▶ Prompt:
Copy out everything from the line containing "I will 71,35." down to the line containing "(x=642, y=456)" in the records below, both of those lines included, and nothing else.
◇ ◇ ◇
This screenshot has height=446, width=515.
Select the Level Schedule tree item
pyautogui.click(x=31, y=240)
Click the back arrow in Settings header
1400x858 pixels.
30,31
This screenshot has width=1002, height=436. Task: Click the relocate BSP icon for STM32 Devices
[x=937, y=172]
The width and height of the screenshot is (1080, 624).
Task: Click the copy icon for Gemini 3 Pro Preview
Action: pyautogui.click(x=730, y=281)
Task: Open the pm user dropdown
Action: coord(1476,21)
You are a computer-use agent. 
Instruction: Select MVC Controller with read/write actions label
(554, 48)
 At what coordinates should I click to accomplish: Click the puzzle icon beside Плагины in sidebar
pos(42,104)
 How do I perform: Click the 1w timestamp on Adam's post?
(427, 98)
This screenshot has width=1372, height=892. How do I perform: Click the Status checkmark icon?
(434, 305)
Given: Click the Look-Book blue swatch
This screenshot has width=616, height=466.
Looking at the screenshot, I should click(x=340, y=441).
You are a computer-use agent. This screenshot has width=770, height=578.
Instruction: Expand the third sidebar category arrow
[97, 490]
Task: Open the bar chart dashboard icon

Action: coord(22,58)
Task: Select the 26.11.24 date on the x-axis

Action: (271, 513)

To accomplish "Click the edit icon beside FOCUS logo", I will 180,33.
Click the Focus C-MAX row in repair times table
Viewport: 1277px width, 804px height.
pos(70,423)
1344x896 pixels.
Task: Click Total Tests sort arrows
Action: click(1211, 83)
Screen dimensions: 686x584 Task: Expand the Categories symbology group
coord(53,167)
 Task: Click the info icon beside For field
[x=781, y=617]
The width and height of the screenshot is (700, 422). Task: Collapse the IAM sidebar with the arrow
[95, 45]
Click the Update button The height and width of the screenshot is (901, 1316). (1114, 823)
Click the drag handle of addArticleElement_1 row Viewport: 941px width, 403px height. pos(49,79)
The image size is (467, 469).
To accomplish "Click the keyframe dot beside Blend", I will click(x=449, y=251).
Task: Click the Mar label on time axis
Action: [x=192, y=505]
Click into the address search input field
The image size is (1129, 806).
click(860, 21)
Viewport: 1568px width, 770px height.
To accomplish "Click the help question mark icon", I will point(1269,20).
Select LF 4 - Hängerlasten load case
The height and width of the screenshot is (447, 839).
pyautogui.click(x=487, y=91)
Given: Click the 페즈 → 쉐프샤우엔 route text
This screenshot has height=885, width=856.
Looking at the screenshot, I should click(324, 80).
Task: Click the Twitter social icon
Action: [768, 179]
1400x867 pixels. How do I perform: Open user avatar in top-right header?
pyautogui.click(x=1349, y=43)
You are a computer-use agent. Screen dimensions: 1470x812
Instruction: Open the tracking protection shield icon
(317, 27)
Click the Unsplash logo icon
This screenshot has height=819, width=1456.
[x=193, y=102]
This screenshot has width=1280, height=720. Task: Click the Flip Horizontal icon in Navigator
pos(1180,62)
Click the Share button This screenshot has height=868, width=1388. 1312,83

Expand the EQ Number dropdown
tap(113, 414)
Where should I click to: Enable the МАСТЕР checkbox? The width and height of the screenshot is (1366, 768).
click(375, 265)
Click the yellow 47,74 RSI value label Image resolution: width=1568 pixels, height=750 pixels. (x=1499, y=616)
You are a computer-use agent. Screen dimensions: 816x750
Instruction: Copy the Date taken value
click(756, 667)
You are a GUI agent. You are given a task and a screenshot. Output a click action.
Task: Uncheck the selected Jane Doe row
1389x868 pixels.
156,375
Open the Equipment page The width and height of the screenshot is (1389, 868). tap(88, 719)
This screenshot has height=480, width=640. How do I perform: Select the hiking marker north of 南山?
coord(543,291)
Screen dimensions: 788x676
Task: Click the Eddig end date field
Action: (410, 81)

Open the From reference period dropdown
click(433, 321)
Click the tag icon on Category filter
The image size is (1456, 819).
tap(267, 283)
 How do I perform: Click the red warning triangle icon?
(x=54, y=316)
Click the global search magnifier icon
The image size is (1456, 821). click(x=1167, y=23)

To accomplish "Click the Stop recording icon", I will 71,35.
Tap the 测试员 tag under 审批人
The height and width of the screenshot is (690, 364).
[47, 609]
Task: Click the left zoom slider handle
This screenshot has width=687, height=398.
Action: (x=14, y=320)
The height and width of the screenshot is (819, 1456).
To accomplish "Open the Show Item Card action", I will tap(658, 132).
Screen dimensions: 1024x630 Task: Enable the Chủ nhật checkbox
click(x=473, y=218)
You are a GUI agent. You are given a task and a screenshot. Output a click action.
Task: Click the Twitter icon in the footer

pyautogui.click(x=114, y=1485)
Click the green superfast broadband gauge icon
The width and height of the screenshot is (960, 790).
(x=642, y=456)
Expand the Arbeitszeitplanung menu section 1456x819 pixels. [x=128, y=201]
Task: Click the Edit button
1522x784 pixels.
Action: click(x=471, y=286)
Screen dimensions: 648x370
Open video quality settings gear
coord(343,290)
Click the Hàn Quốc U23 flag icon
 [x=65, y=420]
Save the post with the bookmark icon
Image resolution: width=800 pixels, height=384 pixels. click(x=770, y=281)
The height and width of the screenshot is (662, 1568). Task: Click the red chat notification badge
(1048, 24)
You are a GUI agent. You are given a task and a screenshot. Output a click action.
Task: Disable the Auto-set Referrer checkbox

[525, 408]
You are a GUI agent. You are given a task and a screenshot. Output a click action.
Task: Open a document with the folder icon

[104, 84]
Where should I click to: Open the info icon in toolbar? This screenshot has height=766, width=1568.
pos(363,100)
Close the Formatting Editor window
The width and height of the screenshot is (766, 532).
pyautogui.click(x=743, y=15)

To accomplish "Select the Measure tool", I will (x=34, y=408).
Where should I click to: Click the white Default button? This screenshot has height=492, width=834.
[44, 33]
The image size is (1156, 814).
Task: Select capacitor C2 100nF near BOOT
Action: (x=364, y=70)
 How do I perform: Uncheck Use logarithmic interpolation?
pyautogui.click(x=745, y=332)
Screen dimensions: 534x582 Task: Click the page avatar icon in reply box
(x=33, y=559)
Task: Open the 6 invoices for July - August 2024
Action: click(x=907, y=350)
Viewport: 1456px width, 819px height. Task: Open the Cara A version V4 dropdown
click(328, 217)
◇ ◇ ◇
▶ Output:
To accomplish "Click the Stop recording icon", I will 71,35.
Tap the 测试员 tag under 审批人
The height and width of the screenshot is (690, 364).
[47, 609]
Task: Click the left zoom slider handle
This screenshot has width=687, height=398.
Action: (x=14, y=320)
The height and width of the screenshot is (819, 1456).
To accomplish "Open the Show Item Card action", I will tap(658, 132).
Screen dimensions: 1024x630 Task: Enable the Chủ nhật checkbox
click(x=473, y=218)
You are a GUI agent. You are given a task and a screenshot. Output a click action.
Task: Click the Twitter icon in the footer

pyautogui.click(x=114, y=1485)
Click the green superfast broadband gauge icon
The width and height of the screenshot is (960, 790).
(x=642, y=456)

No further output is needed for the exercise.